Know the best nutrition for young athletes
Here’s a guide to help student athletes fuel up with proper nutrition and recover well.
Got a young athlete in your family? All those workouts boost appetites. Active children and teens may be tempted to load up on chips, fries, soda and other foods that are filling — but junk food doesn’t nourish kids’ bodies with the fuel they need to excel in their sports.
Eating a healthy diet goes a long way toward helping athletes perform their best. Healthy nutrition is essential for boosting energy, lowering risk of injury, helping muscles recover faster, sharpening concentration and maintaining a healthy weight.
The sports medicine experts at Vanderbilt Orthopaedics recommend these nutrition strategies to help ensure that your soccer-football-cheerleading-volleyball-loving kids feel good while enjoying their sports. (Of course, these tips apply to non-athletes, too.)

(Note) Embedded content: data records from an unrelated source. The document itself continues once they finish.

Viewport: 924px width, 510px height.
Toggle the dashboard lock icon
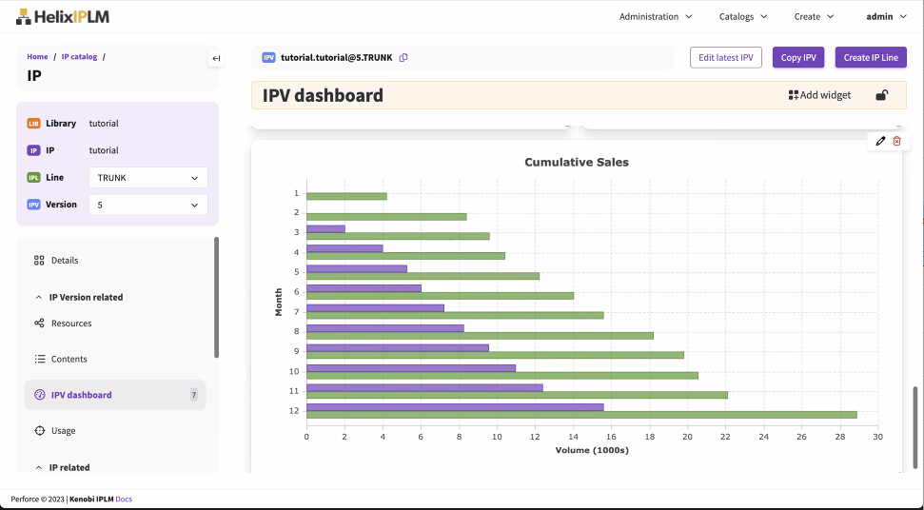[882, 95]
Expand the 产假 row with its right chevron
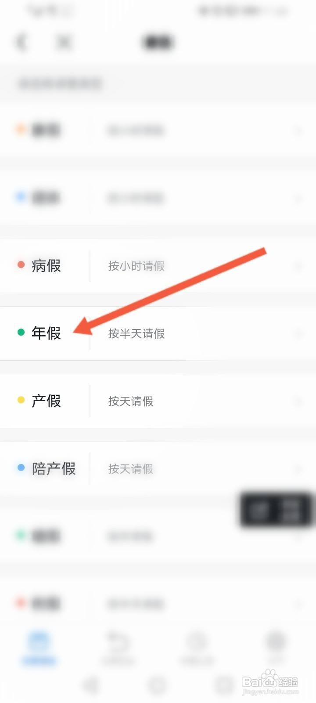The image size is (316, 703). 298,401
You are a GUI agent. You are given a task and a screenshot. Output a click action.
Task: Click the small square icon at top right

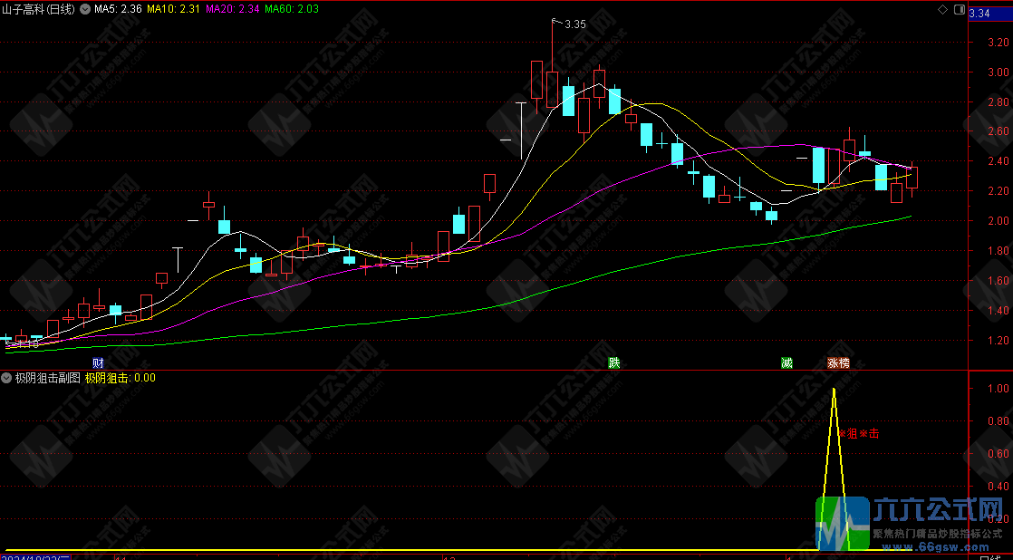(958, 9)
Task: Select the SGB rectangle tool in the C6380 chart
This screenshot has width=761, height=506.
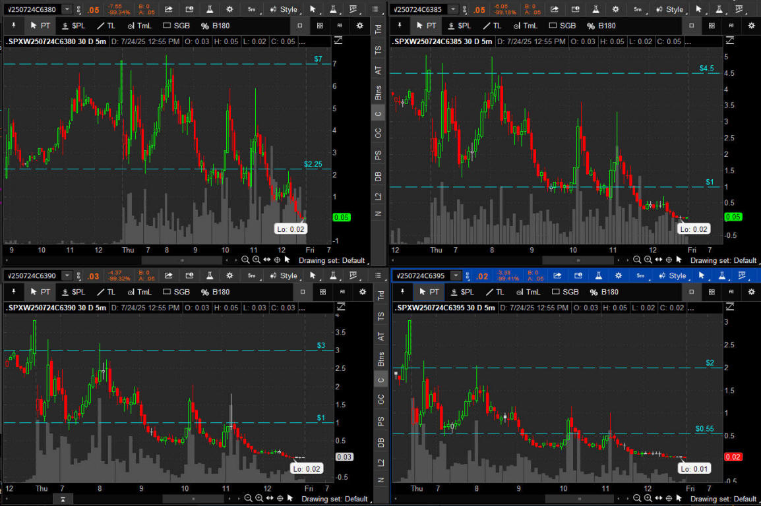Action: (176, 25)
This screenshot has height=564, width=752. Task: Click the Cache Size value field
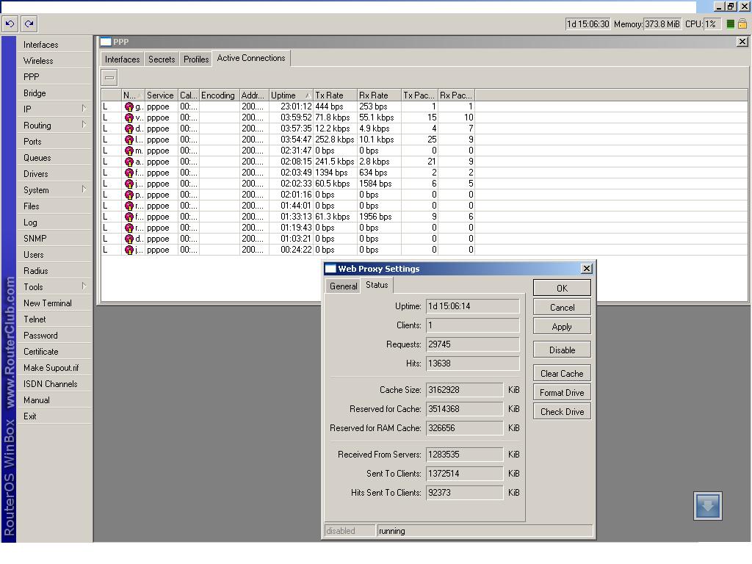(464, 390)
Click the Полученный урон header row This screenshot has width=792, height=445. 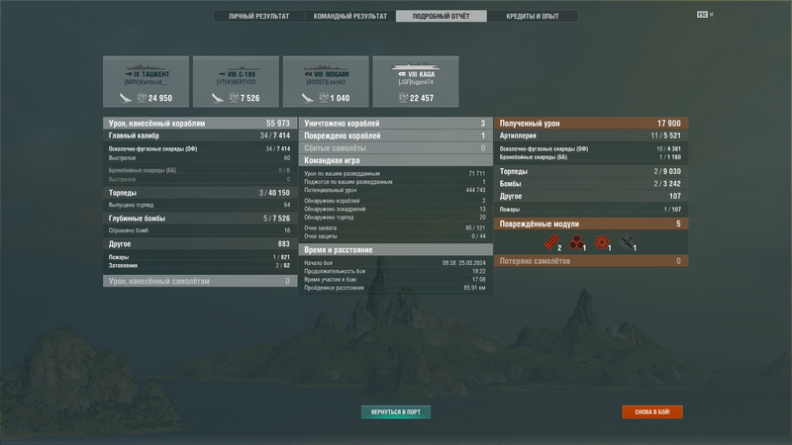(x=591, y=124)
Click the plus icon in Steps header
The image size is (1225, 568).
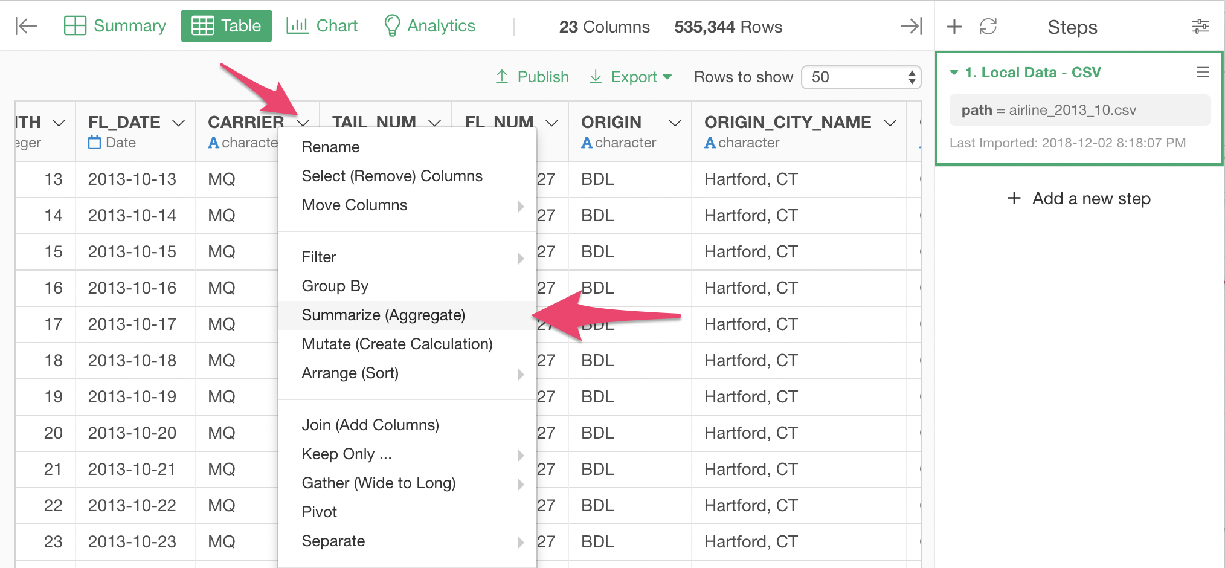click(x=954, y=27)
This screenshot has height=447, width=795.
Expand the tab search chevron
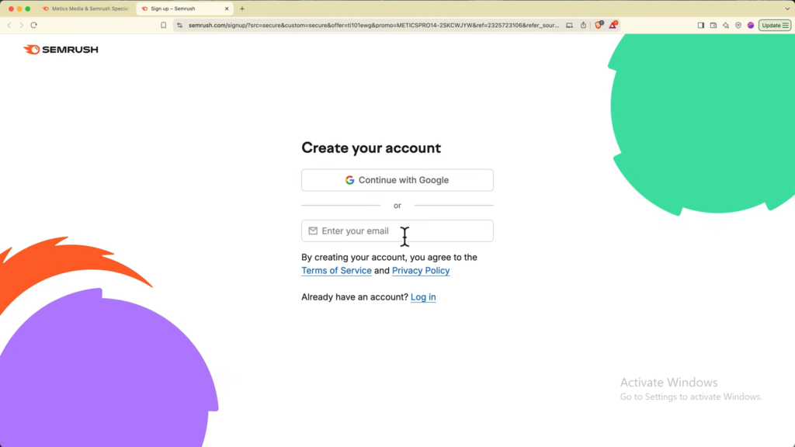[x=785, y=9]
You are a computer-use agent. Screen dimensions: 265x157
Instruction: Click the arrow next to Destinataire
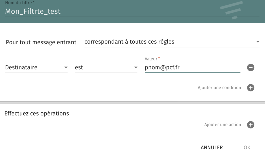pos(66,67)
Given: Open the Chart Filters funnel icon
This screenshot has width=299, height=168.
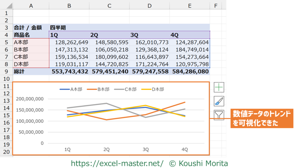Looking at the screenshot, I should [219, 115].
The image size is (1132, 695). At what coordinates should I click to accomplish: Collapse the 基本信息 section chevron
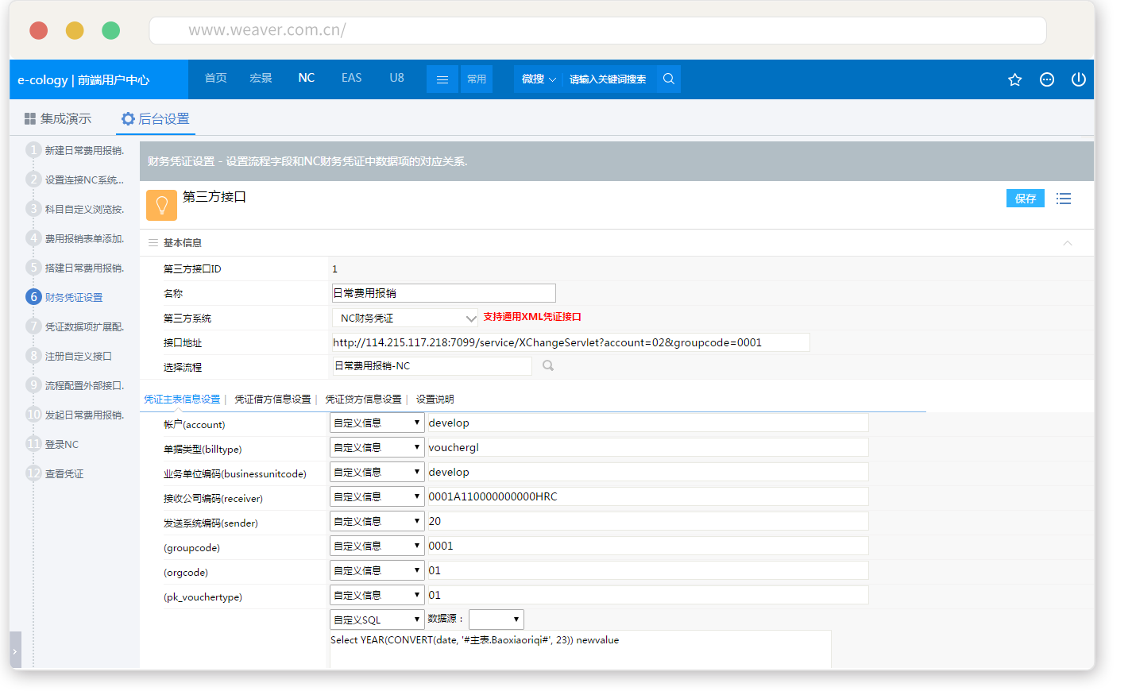click(x=1068, y=243)
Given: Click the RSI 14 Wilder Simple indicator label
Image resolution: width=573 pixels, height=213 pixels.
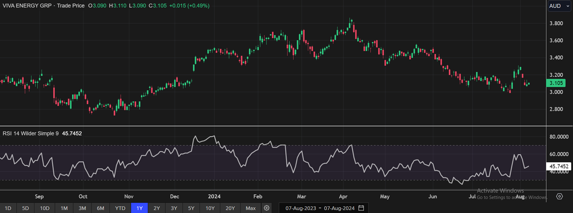Looking at the screenshot, I should tap(31, 133).
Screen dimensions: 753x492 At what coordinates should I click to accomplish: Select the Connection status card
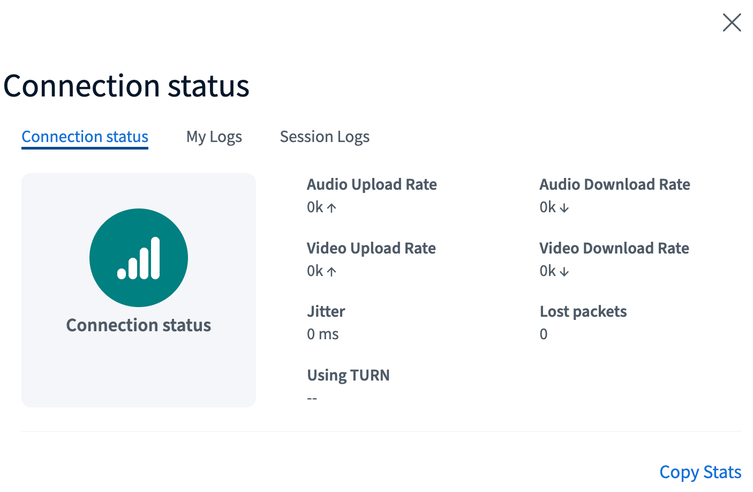coord(138,289)
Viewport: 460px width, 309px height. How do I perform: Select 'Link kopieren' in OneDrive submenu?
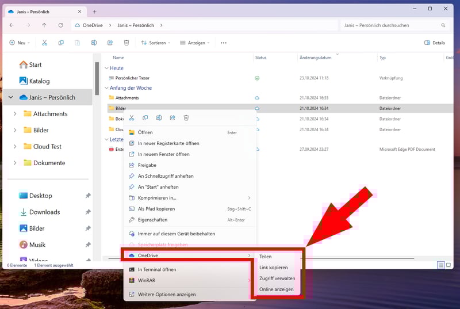pyautogui.click(x=273, y=268)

- Eat a nutritious breakfast daily. A mix of protein and complex carbohydrates is ideal. Think eggs scrambled with vegetables, rolled in a whole-grain tortilla, with a banana and a glass of milk on the side. Yogurt layered with granola, nuts and fruit in a to-go cup is another great option that is perfect for the child that is in “too big a hurry” for breakfast.
- Choose low-fat or non-fat dairy products.
- Stash healthy snacks in backpacks and gym bags. Great choices include granola bars, pretzels, peanut butter crackers, dried fruit and nuts, and whole fruits.
- Avoid fried foods.
- Choose baked, broiled or grilled lean meats and fish instead of fried.
- Eat lots of fruits and vegetables.
- Limit sugar and sweets.
- Not all fats are bad. Avocado, nuts and seeds, nut butters and olive and other vegetable oils contain healthy fats.
- Drink water, 100 percent fruit juice or low-fat or non-fat milk.
- Avoid sodas and energy drinks. These encourage dehydration and contain a lot of sugar. Energy drinks contain caffeine, which can cause headaches and interfere with sleep.